**REQUIRED ACTION**
Would you copy all lines in the data that contain the word "pixels"?

**Collected data entries**

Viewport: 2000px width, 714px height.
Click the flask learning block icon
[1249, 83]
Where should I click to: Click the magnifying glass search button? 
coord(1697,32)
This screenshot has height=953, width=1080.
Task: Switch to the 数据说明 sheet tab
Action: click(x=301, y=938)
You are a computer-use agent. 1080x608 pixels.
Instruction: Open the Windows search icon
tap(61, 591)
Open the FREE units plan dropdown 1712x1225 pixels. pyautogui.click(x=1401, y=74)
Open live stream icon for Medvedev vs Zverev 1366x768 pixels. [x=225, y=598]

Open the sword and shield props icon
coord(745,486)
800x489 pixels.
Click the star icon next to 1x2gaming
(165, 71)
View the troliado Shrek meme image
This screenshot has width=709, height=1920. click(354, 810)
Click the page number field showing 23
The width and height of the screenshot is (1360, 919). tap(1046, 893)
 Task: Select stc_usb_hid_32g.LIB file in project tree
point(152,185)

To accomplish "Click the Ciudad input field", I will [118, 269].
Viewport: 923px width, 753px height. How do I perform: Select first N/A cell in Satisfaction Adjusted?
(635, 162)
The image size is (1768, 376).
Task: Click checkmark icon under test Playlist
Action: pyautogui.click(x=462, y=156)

**PROBLEM SOLUTION**
You are a computer-use agent. 1080x608 pixels.
Open the FREE units plan dropdown 1712x1225 pixels. pyautogui.click(x=1401, y=74)
Open live stream icon for Medvedev vs Zverev 1366x768 pixels. [x=225, y=598]
800x489 pixels.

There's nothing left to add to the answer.